Even with a DC erasure process, traces of the previously recorded signal may
persist until the applied DC field is several times the media coercivity [9].
Deviations in the position of the drive head from the original track may leave
significant portions of the previous data along the track edge relatively
untouched. Newly written data, present as wide alternating light and dark bands
in MFM and STM images, are often superimposed over previously recorded data
which persists at the track edges. Regions where the old and new data coincide
create continuous magnetization between the two. However, if the new
transition is out of phase with the previous one, a few microns of erase band
with no definite magnetization are created at the juncture of the old and new
tracks. The write field in the erase band is above the coercivity of the media
and would change the magnetization in these areas, but its magnitude is not
high enough to create new well- defined transitions. One experiment involved
writing a fixed pattern of all 1's with a bit interval of 2.5 µm, moving the
write head off-track by approximately half a track width, and then writing the
pattern again with a frequency slightly higher than that of the previously
recorded track for a bit interval of 2.45 µm to create all possible phase
differences between the transitions in the old and new tracks. Using a 4.2 µm
wide head produced an erase band of approximately 1 µm in width when the old
and new tracks were 180° out of phase, dropping to almost nothing when the two
tracks were in-phase. Writing data at a higher frequency with the original
tracks bit interval at 0.5 µm and the new tracks bit interval at 0.49 µm allows
a single MFM image to contain all possible phase differences, showing a
dramatic increase in the width of the erase band as the two tracks move from
in-phase to 180° out of phase [10].
In addition, the new track width can exhibit modulation which depends on the
phase relationship between the old and new patterns, allowing the previous data
to be recovered even if the old data patterns themselves are no longer
distinct.
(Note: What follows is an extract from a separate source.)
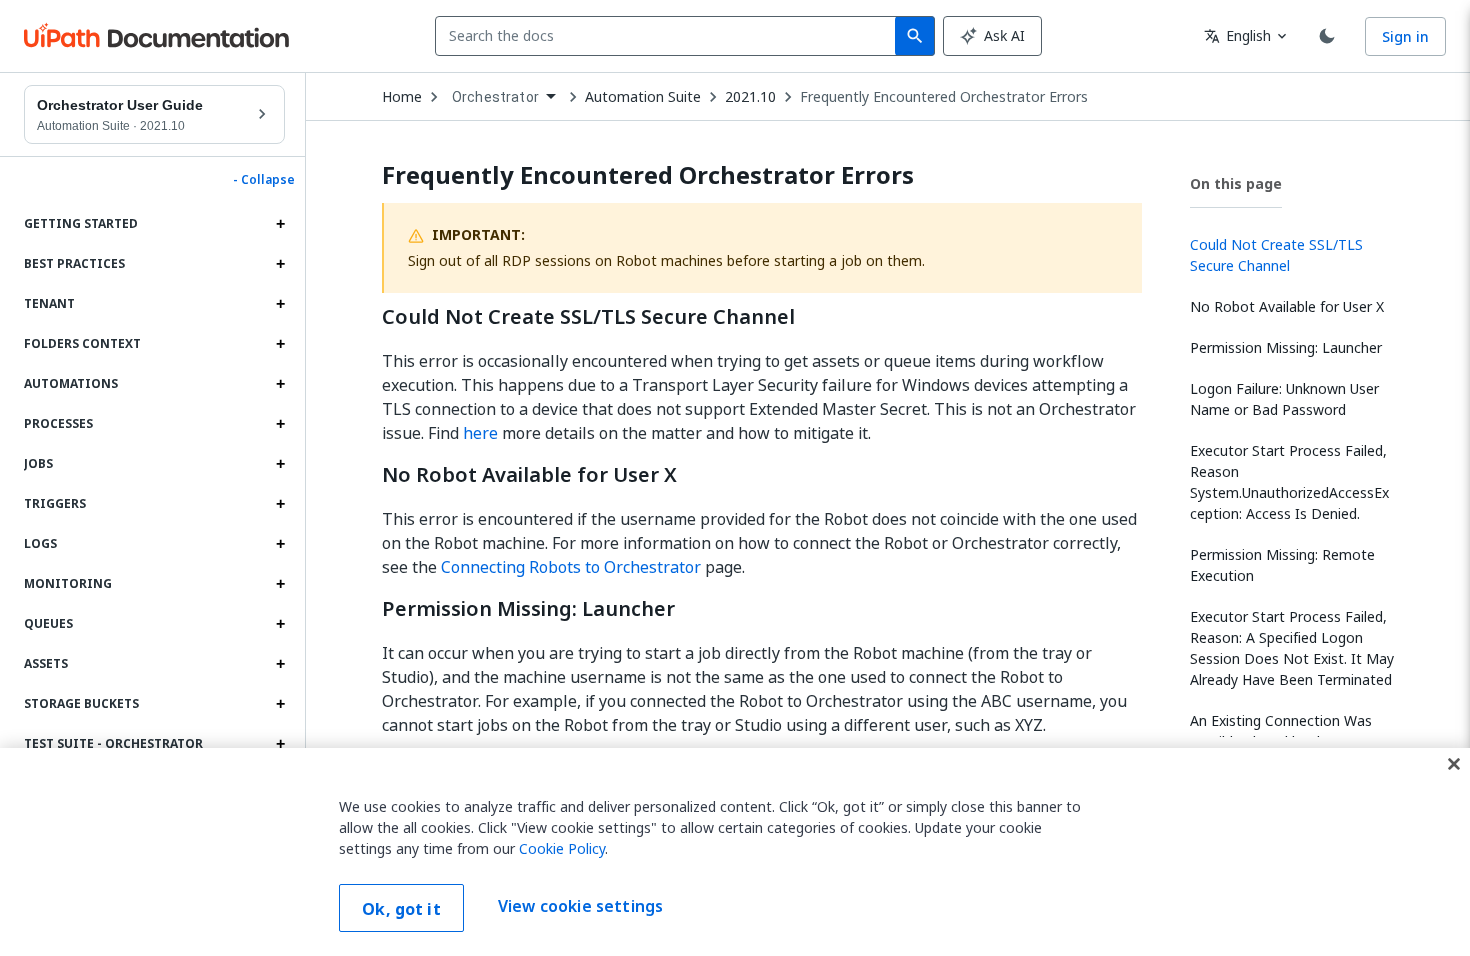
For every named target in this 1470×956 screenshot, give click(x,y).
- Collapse (264, 180)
The overwrite performance also depends on the position of the write
head relative to the originally written track. If the head is directly aligned
with the track, overwrite performance is relatively good; as the head moves
offtrack, the performance drops markedly as the remnant components of the
original data are read back along with the newly-written signal. This effect is
less noticeable as the write frequency increases due to the greater attenuation
of the field with distance [11].
When all the above factors are combined it turns out that each track contains
an image of everything ever written to it, but that the contribution from each
"layer" gets progressively smaller the further back it was made. Intelligence
organisations have a lot of expertise in recovering these palimpsestuous
images.
3. Erasure of Data stored on Magnetic Media
The general concept behind an overwriting scheme is to flip each magnetic
domain on the disk back and forth as much as possible (this is the basic idea
behind degaussing) without writing the same pattern twice in a row. If the
data was encoded directly, we could simply choose the desired overwrite pattern
of ones and zeroes and write it repeatedly. However, disks generally use some
form of run-length limited (RLL) encoding, so that the adjacent ones won't be
written. This encoding is used to ensure that transitions aren't placed too
closely together, or too far apart, which would mean the drive would lose track
of where it was in the data.
To erase magnetic media, we need to overwrite it many times with alternating
patterns in order to expose it to a magnetic field oscillating fast enough that
it does the desired flipping of the magnetic domains in a reasonable amount of
time. Unfortunately, there is a complication in that we need to saturate the
disk surface to the greatest depth possible, and very high frequency signals
only "scratch the surface" of the magnetic medium. Disk drive manufacturers,
in trying to achieve ever-higher densities, use the highest possible
frequencies, whereas we really require the lowest frequency a disk drive can
produce. Even this is still rather high. The best we can do is to use the
lowest frequency possible for overwrites, to penetrate as deeply as possible
into the recording medium.
The write frequency also determines how effectively previous data can be
overwritten due to the dependence of the field needed to cause magnetic
switching on the length of time the field is applied. Tests on a number of
typical disk drive heads have shown a difference of up to 20 dB in overwrite
performance when data recorded at 40 kFCI (flux changes per inch), typical of
recent disk drives, is overwritten with a signal varying from 0 to 100 kFCI.
The best average performance for the various heads appears to be with an
overwrite signal of around 10 kFCI, with the worst performance being at 100
kFCI [12]. The track write width is also affected by the
write frequency - as the frequency increases, the write width decreases for
both MR and TFI heads. In [13] there was a decrease in write
width of around 20% as the write frequency was increased from 1 to 40 kFCI,
with the decrease being most marked at the high end of the frequency range.
However, the decrease in write width is balanced by a corresponding increase in
the two side- erase bands so that the sum of the two remains nearly constant
with frequency and equal to the DC erase width for the head. The media
coercivity also affects the width of the write and erase bands, with their
width dropping as the coercivity increases (this is one of the explanations for
the ever-increasing coercivity of newer, higher-density drives).
To try to write the lowest possible frequency we must determine what decoded
data to write to produce a low-frequency encoded signal.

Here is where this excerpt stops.